The present disclosure relates to the distillation of diffusion models. In disclosed embodiments, a deep equilibrium model may be utilized in a distilled architecture. Disclosed embodiments may enable distilling diffusion models directly from initial noise to a resulting image.
Diffusion models have shown exceptional performance across a broad spectrum of generative tasks, including high-quality image generation, audio, and video synthesis. Knowledge distillation refers to the process of transferring knowledge from a large model or set of models to a single smaller (and faster) model that can be practically deployed under real-world constraints. Knowledge distillation may be viewed as a form of model compression.
A key drawback of diffusion models is their slow generative process restricting the practical applicability of diffusion models in real-time or resource-constrained scenarios. Existing distillation methods for diffusion models aim to condense the multi-step sampling process into a more efficient few-step or single-step process. However, these methods suffer from the drawback of demanding multiple training passes to distill the lengthy sampling process and they require large memory and computing resources due to maintaining a dual copy of the model. Disclosed embodiments may distill a multi-step diffusion process into a single-step generative model, using solely noise/image pairs.

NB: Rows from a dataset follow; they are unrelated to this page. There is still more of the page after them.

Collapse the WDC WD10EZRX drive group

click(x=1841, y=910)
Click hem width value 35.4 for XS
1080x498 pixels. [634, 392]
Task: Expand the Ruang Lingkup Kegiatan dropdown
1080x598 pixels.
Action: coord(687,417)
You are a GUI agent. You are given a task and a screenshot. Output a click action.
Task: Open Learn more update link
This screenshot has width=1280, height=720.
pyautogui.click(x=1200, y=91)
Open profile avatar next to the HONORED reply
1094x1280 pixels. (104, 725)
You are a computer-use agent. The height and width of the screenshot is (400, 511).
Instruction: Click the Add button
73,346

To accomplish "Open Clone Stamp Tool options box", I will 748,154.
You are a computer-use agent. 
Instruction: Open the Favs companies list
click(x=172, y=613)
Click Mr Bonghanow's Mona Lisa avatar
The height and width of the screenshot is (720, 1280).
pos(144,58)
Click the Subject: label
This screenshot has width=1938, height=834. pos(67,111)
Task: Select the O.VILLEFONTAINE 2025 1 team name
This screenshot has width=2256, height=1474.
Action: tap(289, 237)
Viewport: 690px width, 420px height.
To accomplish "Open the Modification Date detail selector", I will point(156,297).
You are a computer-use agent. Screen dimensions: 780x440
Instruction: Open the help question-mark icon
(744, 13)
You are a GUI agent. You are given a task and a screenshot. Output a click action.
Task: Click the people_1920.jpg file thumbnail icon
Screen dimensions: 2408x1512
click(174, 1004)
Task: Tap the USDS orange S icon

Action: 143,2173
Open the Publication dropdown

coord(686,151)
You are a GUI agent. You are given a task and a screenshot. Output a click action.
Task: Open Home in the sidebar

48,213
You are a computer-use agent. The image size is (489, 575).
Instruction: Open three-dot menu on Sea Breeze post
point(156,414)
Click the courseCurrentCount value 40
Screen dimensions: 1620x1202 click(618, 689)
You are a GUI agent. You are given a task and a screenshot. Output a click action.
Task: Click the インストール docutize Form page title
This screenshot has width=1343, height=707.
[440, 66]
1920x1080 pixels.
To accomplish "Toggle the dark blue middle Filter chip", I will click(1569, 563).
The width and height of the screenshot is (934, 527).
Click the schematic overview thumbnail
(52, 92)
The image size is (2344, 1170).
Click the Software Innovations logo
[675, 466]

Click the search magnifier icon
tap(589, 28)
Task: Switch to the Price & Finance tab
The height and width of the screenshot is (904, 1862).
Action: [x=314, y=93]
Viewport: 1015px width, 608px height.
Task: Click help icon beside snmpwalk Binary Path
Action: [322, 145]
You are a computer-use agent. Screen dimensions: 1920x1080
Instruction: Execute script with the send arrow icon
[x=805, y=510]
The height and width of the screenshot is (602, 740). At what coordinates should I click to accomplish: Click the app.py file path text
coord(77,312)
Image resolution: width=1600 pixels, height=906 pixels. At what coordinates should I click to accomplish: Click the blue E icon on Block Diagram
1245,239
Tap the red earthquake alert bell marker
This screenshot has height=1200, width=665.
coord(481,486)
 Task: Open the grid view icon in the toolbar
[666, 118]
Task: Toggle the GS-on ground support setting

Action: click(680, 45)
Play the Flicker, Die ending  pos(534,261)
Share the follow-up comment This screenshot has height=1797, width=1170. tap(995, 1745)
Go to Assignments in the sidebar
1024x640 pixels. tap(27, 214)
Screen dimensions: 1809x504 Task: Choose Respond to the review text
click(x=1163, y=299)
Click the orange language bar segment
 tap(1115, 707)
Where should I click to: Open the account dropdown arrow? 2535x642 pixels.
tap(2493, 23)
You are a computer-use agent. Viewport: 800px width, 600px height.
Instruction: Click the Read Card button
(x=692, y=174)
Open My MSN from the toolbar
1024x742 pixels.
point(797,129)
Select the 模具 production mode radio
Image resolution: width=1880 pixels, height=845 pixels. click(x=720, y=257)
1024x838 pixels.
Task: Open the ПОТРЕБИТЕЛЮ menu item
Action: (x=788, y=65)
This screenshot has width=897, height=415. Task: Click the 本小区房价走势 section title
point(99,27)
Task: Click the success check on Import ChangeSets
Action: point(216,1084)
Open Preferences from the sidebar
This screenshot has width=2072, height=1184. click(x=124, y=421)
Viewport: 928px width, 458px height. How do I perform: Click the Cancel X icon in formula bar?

In some embodiments, disclosed methods comprise converting noise into a noise embedding vector; tokenizing the noise embedding vector via an injection transformer; inputting the tokenized noise into an equilibrium transformer; solving a fixed point via the equilibrium transformer; and decoding the fixed point to generate an image sample.
Embodiments of the present disclosure are described herein. It is to be understood, however, that the disclosed embodiments are merely examples and other embodiments can take various and alternative forms. The figures are not necessarily to scale; some features could be exaggerated or minimized to show details of particular components. Therefore, specific structural and functional details disclosed herein are not to be interpreted as limiting, but merely as a representative basis for teaching one skilled in the art to variously employ the present invention. As those of ordinary skill in the art will understand, various features illustrated and described with reference to any one of the figures can be combined with features illustrated in one or more other figures to produce embodiments that are not explicitly illustrated or described. The combinations of features illustrated provide representative embodiments for typical applications. Various combinations and modifications of the features consistent with the teachings of this disclosure, however, could be desired for particular applications or implementations.
Diffusion models have demonstrated remarkable performance on a wide range of generative tasks such as high-quality image generation and manipulation, audio synthesis, video, 3D shape, text, and molecule generation. These models are trained with a denoising objective derived from score matching, variational inference, or optimal transport, enabling them to generate clean data samples by progressively denoising the initial Gaussian noise during the inference process. Unlike adversarial training, the denoising objective leads to a more stable training procedure, which in turn allows diffusion models to scale up effectively. Despite the promising results, one major drawback of diffusion models is their slow generative process, which often necessitates hundreds to thousands of model evaluations. This computational complexity limits the applicability of diffusion models in real-time or resource-constrained scenarios.
In an effort to speed up the slow generative process of diffusion models, researchers have proposed distillation methods aimed at distilling the multi-step sampling process into a more efficient few-step or single-step process. However, these techniques often come with their own set of challenges. The distillation targets must be carefully designed to successfully transfer knowledge from the larger model to the smaller one. Further, distilling a long sampling process into a few-step process often calls for multiple training passes. Most of the prevalent techniques for online distillation require maintaining dual copies of the model, leading to increased memory and computing requirements. As a result, there is a clear need for more streamlined and efficient approaches that address the computational demands of distilling diffusion models without sacrificing the generative capabilities.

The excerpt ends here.